Chapter 23 Simple text processing with sentiment analysis

23.1 Introduction

This is a very simple example of the sort of work flow involved with text processing. As an example I have used the text from this page obtained by googling nature and bereavement.

http://journeyofhearts.org/healing/nature.html

The page has been cut and pasted into a text file.

library(wordcloud)
library(dplyr)
library(tidyr)
library(scales)
library(stringr)
library (readr)
library(tidytext)

options(scipen=999)
knitr::opts_chunk$set(echo=TRUE, warning=FALSE, message=FALSE)

23.2 Reading in the data

The data from a simple text file can be read in using read_lines. Blank lines are then filtered out and the factor coerced into a character vector.

d<-data.frame(text=read_lines("nature_healing.txt"))

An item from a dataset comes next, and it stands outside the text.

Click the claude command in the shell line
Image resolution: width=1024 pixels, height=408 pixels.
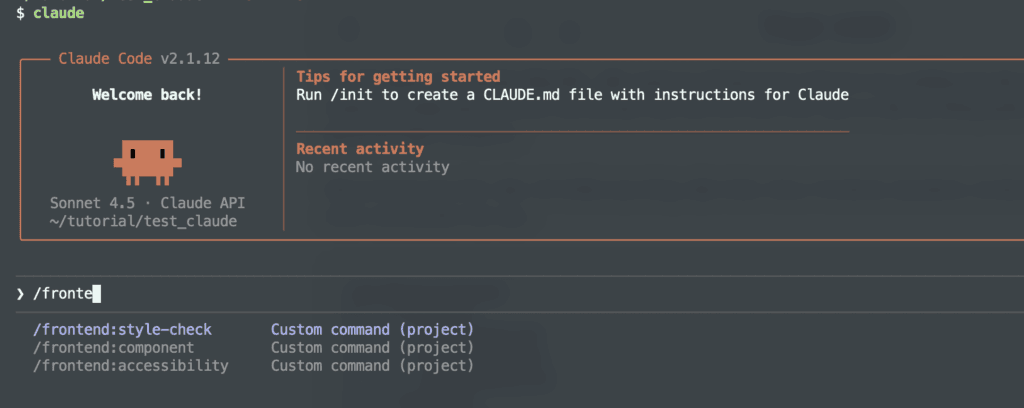pyautogui.click(x=59, y=14)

d %>% filter(text != "") %>% mutate(text=as.character(text))->d

DT::datatable(d)

23.3 Making a data frame consisting of just words

The tidytext package has functions to extract the words (tokens) and to remove stop words.

library(SnowballC)
data(stop_words)
d %>% unnest_tokens(word, text)  %>% anti_join(stop_words) -> words

23.4 Count the frequenciy of each word

### Count the frequencies

words %>%
  group_by(word) %>%
  count() %>% arrange(-n) ->word_count

## Show as table
DT::datatable(word_count)

23.5 Word cloud

Making a word cloud from the table of frequencies is easy using the word-cloud package.

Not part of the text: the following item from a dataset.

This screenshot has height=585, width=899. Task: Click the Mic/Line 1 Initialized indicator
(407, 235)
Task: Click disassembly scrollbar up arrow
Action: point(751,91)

 wordcloud(word_count$word, word_count$n, random.order=FALSE, max.words = 100, colors=brewer.pal(8, "Dark2"), use.r.layout=TRUE)

23.6 Find the sentiments associated with the words

This is the part that may not quite work as well as you might hope. There are various lexicons in the R package tidytext. These lexicons are simple tables with words and associated emotions, or scores. Some words can have several emotions associated with them.

# Get Lexicon
nrc <- sentiments %>%
  filter(lexicon == "nrc") %>%
  dplyr::select(word, sentiment)

## Join to words
words %>% inner_join(nrc, by = "word") -> word_sentiment
DT::datatable(word_sentiment)

23.7 Plotting the frequencies of the sentiments

library(ggplot2)
word_sentiment %>% 
  group_by(sentiment) %>% 
  summarise(n=n()) %>% 
  arrange(n) %>% 
  mutate(sentiment = reorder(sentiment, n)) ->ws

ggplot(data=ws,aes(x=sentiment,y=n,label=n)) + 
  geom_bar(stat="identity") + 
  geom_label()  + 
  coord_flip()

23.8 Words associated with each sentiment

word_sentiment %>% 
  group_by(sentiment,word) %>% 
  count() %>% 
  filter(n>3) %>% 
  arrange(-n) %>% 
  ungroup() %>% 
  mutate(word = reorder(word, n)) %>% 
  ggplot(aes(x=word,y=n)) +
  geom_bar(stat="identity",fill="red") +
  facet_wrap(~ sentiment, scales = "free", ncol = 5) +
  coord_flip()

23.9 Used in a questionaire context

Shorter pieces of text can be scored for usage of positive and negative terms in order to be used as a response variable in an statistical analysis. However be aware of the potential weaknesses of the lexicon used, and the potential for mis-scoring, especially when the terms are negated or taken out of context.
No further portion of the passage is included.